Mehitable
- Gender: Feminine
- Language(s): English

Origin
- Word/name: Biblical Hebrew
- Meaning: "God rejoices"

Other names
- Nickname(s): Hitty, Mabel
- Related names: Mehetabel, Mehitabel

= Mehitable =

Mehitable is a feminine given name, a variant of the Old Testament name Mehetabel (meaning "God benefits").
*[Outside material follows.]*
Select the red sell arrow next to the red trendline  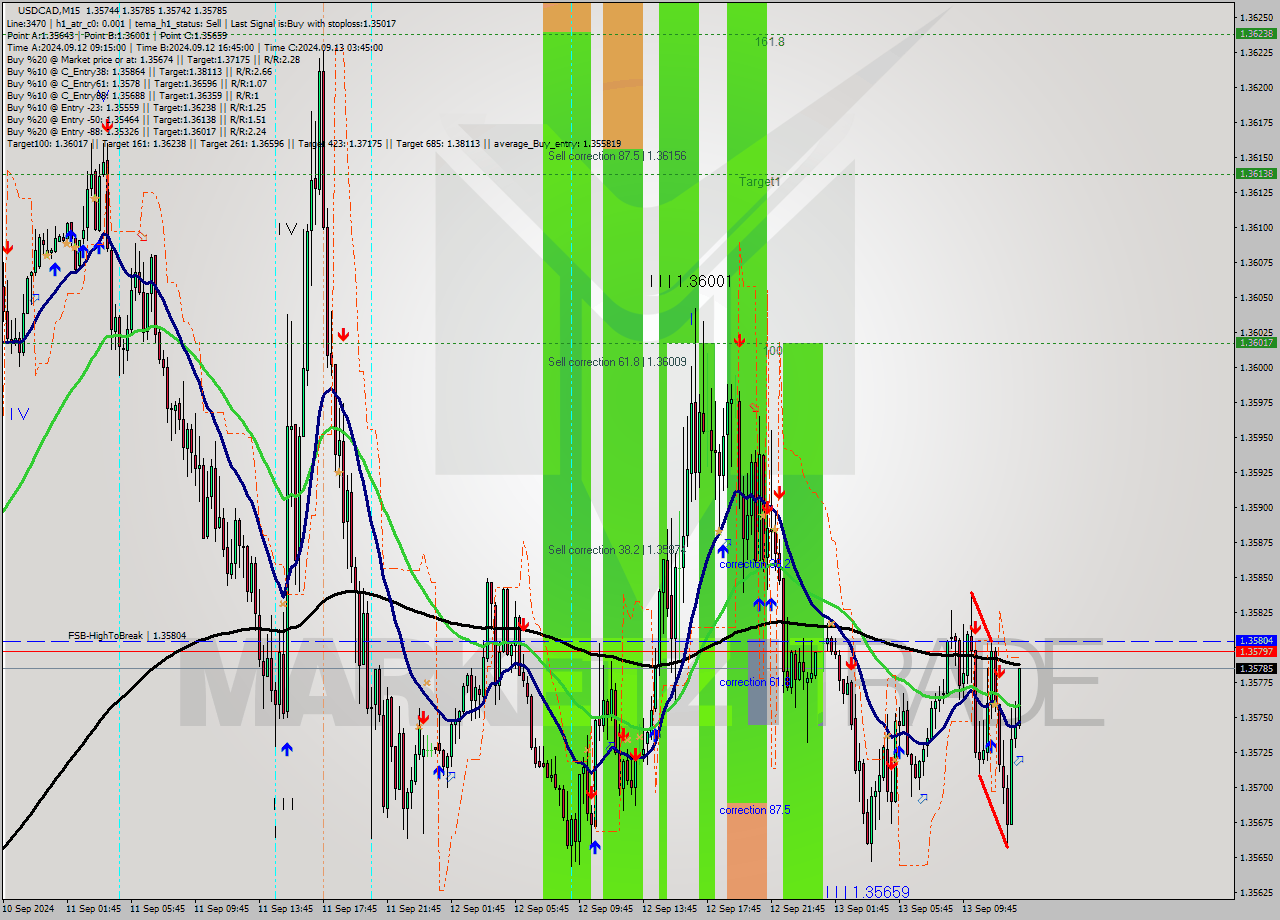point(977,627)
During the British colonial period, it was a name used in the New England colonies, as the Protestants took many of their children's names from the Old Testament.

==People==
- Mehitable Rowley, daughter-in-law to Samuel Fuller whose father, Edward Fuller was a Mayflower Pilgrim and signatory of the Mayflower Compact.
- Mehitable E. Woods (1813–1891), heroine of the American Civil War

==Other uses==
- "Mehitable Lamb", a short story by Mary Wilkins Freeman about a girl by this name.
- The alley cat "Mehitabel" of Don Marquis's fictional writings, Archy and Mehitabel.
- A doll named Mehitabel (Hitty) in Hitty, Her First Hundred Years (1930), the Newbery Medal-winning children's novel written by Rachel Field.
- A historical character named "Mehitabel Freeman" in the Mary Higgins Clark book Remember Me.